- Work item:
Below are some records. Write out the line that contains "Click the green Server Detected banner" and all lines after it, exactly, but not the pictures.

- Source information:
• • •

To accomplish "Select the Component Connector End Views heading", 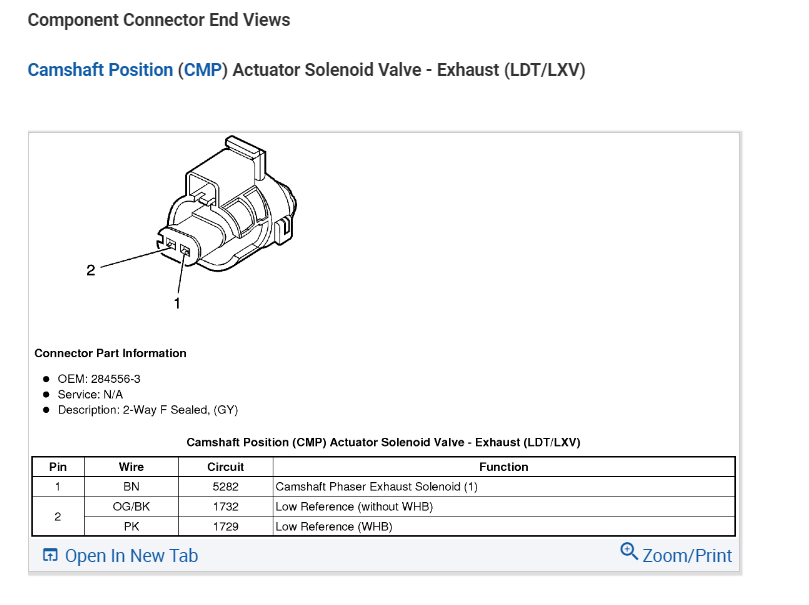I will 159,20.
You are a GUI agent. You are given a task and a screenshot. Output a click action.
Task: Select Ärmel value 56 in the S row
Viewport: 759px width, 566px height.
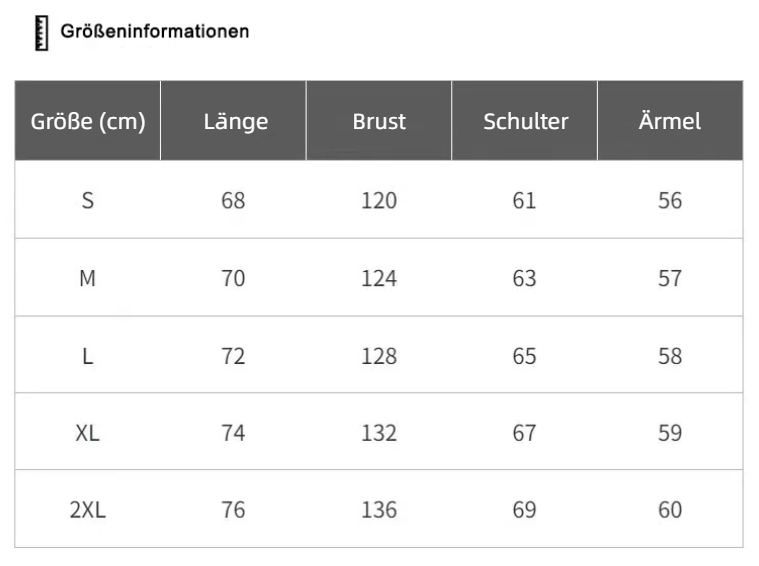tap(670, 201)
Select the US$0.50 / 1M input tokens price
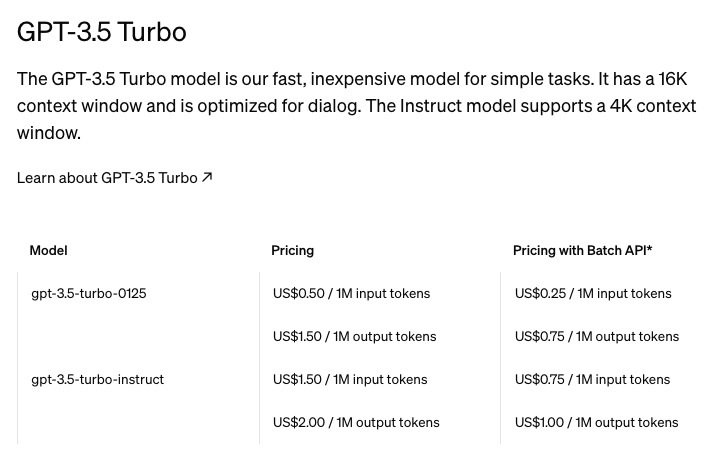Screen dimensions: 725x453 (351, 293)
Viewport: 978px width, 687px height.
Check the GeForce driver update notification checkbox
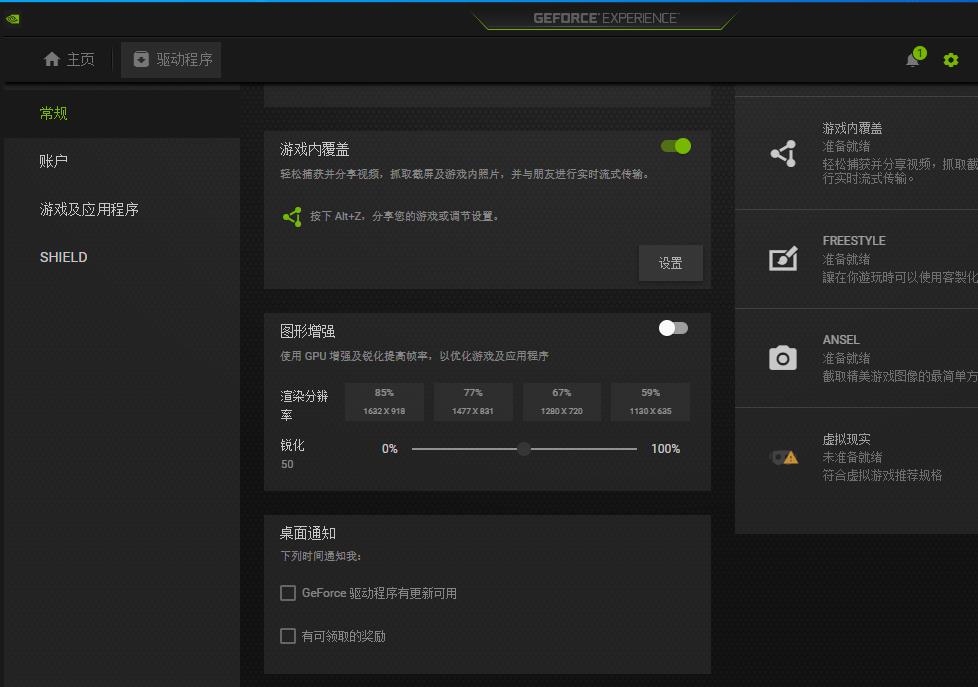(x=288, y=593)
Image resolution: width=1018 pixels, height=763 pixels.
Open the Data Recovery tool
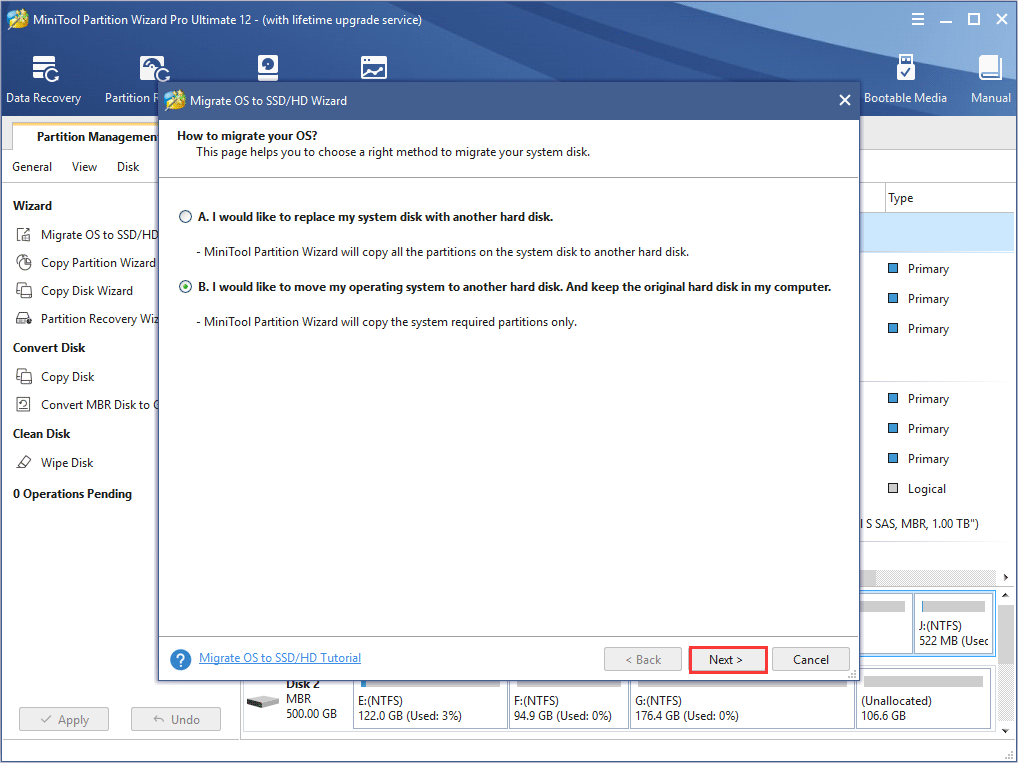[44, 79]
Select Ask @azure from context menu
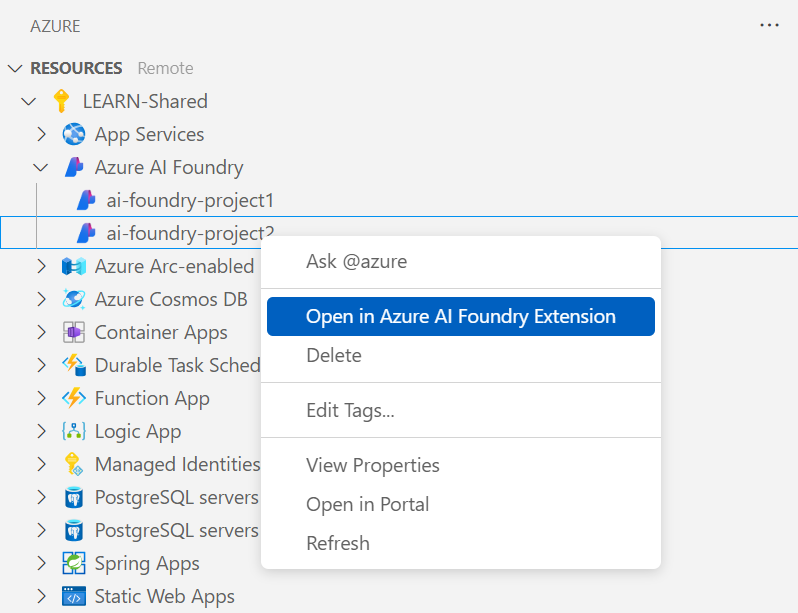Viewport: 798px width, 613px height. click(x=356, y=262)
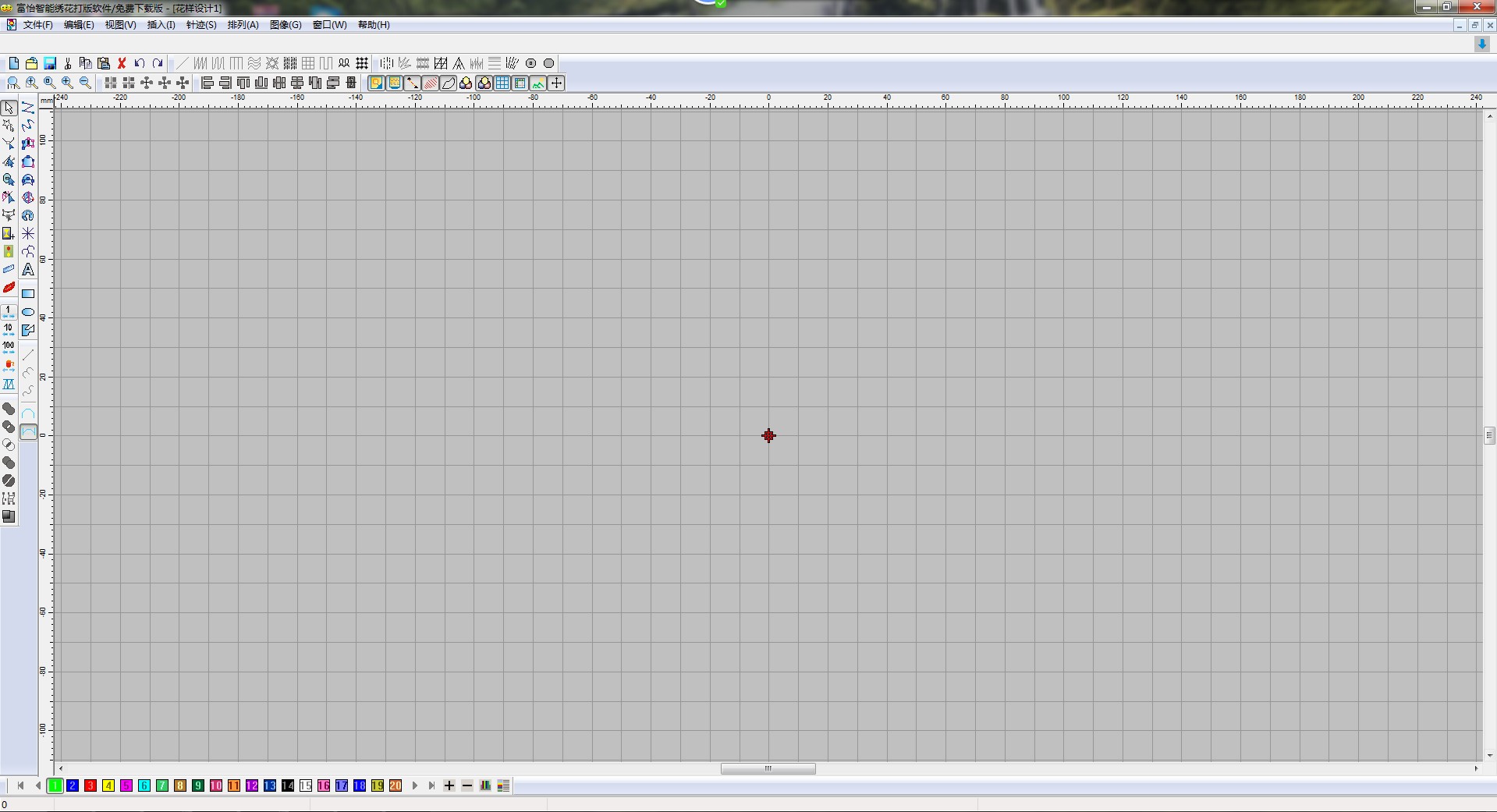
Task: Select the arrow selection tool
Action: (9, 108)
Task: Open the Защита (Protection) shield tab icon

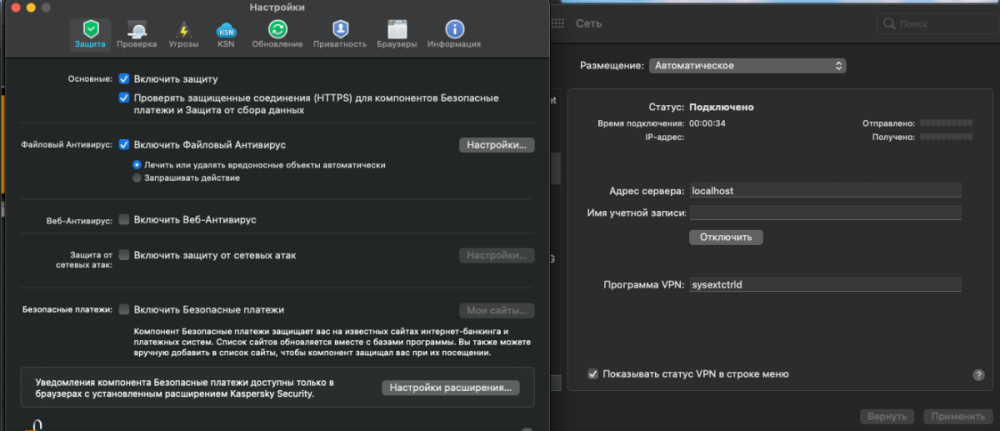Action: (90, 29)

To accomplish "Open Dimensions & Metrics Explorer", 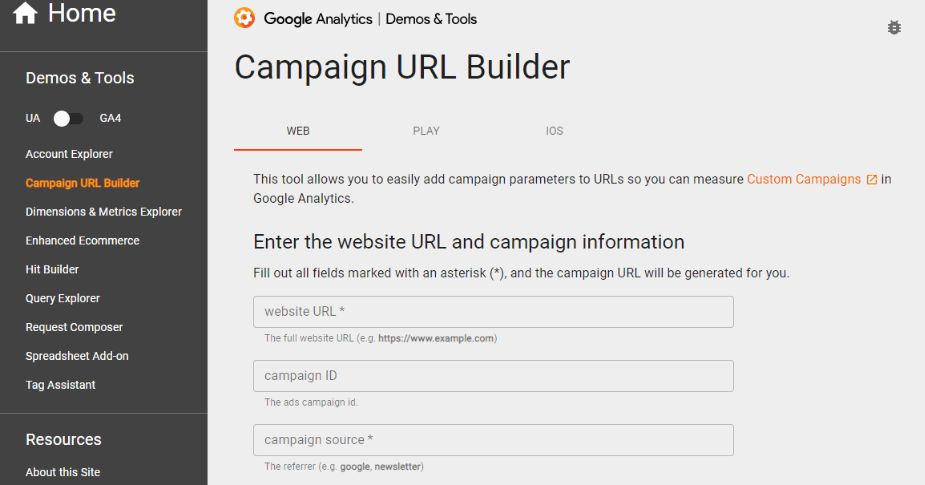I will tap(104, 212).
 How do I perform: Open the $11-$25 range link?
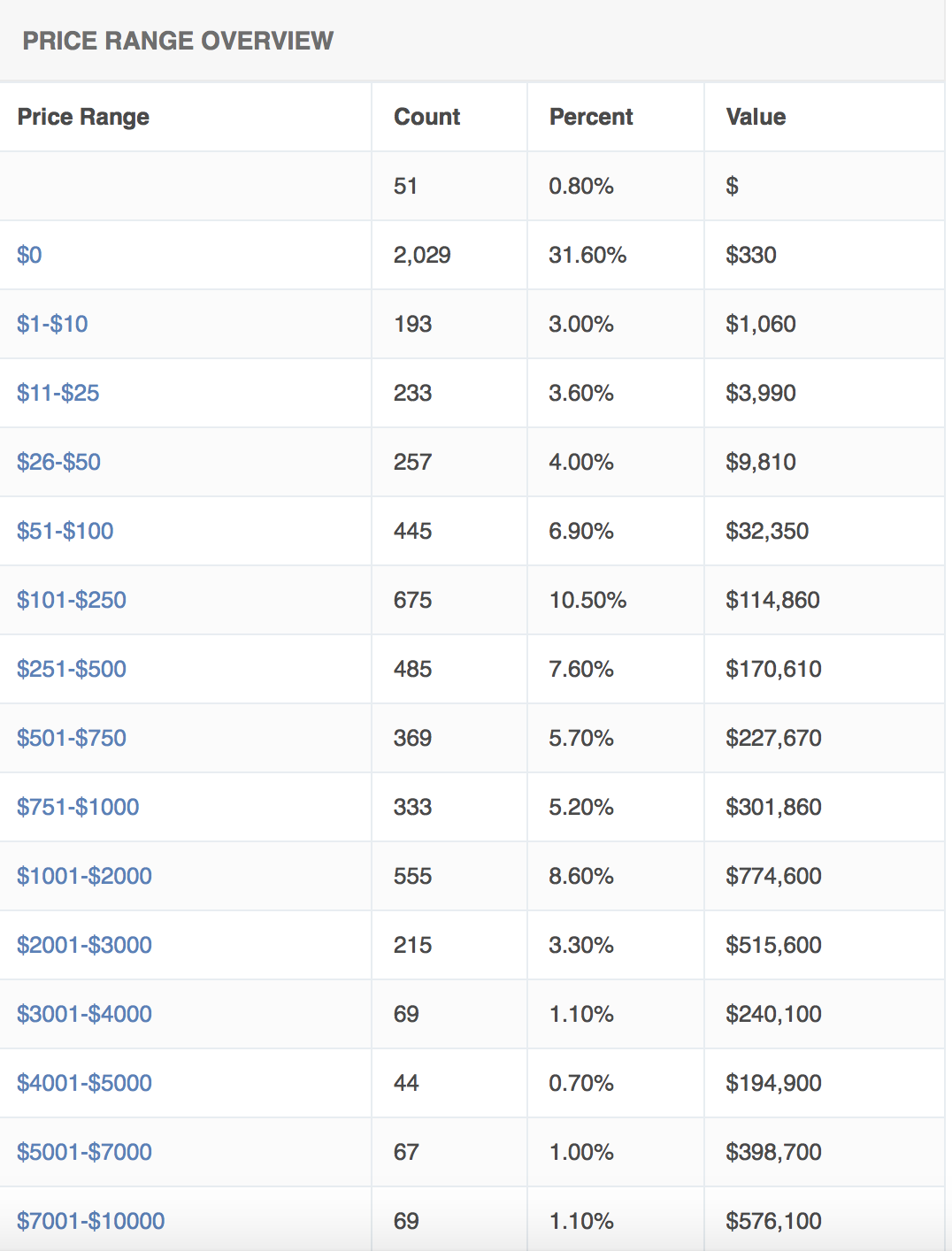point(58,393)
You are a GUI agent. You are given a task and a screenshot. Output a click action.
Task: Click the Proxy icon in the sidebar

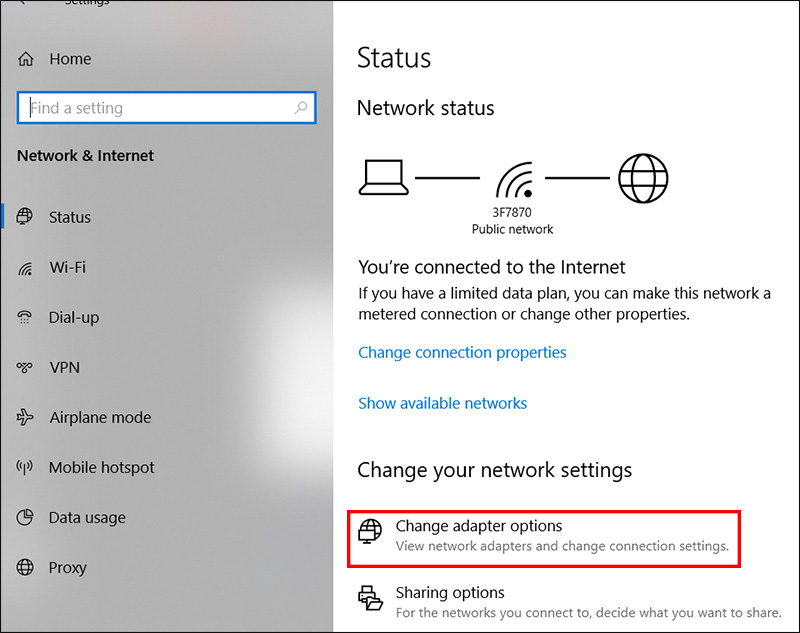pyautogui.click(x=27, y=567)
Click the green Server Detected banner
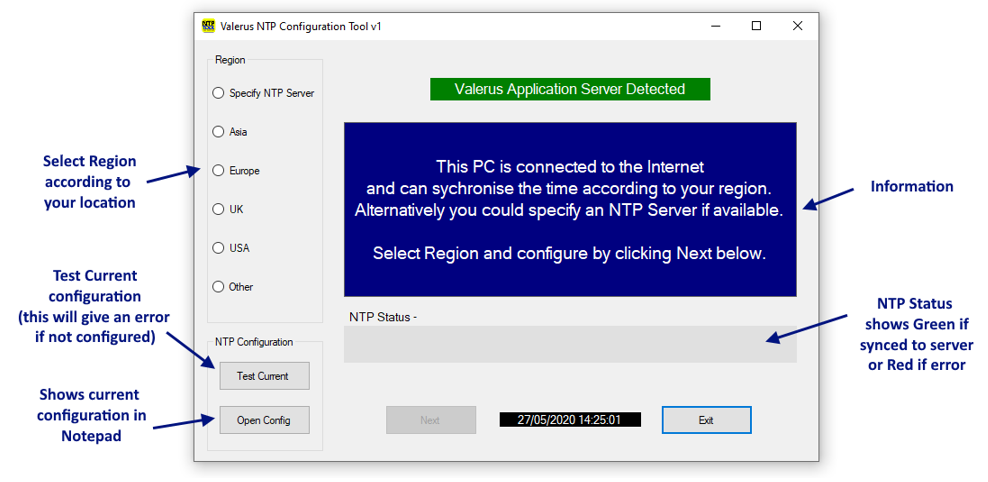The image size is (988, 482). pos(570,89)
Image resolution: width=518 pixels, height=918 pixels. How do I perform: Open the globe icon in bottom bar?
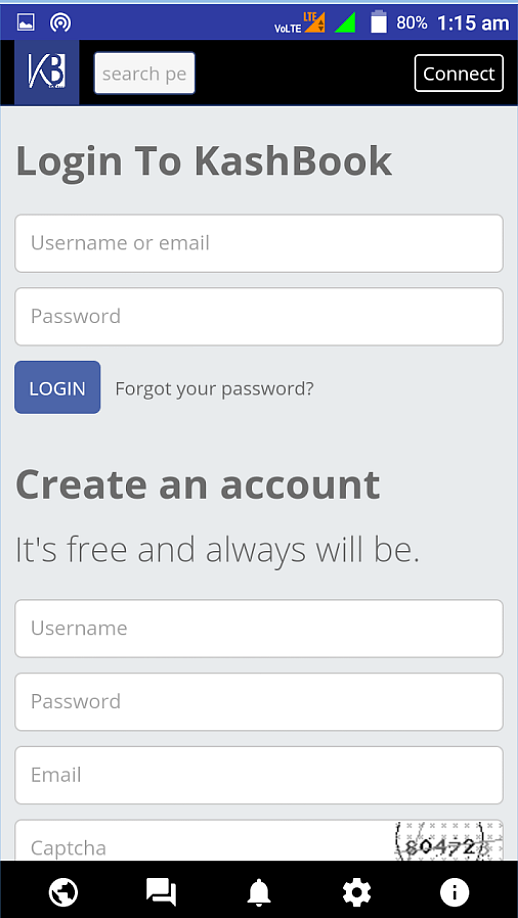click(63, 892)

• • •

- Output:
Click the green Server Detected banner
The image size is (988, 482). pos(570,89)
Image resolution: width=518 pixels, height=918 pixels. How do I perform: Open the globe icon in bottom bar?
click(63, 892)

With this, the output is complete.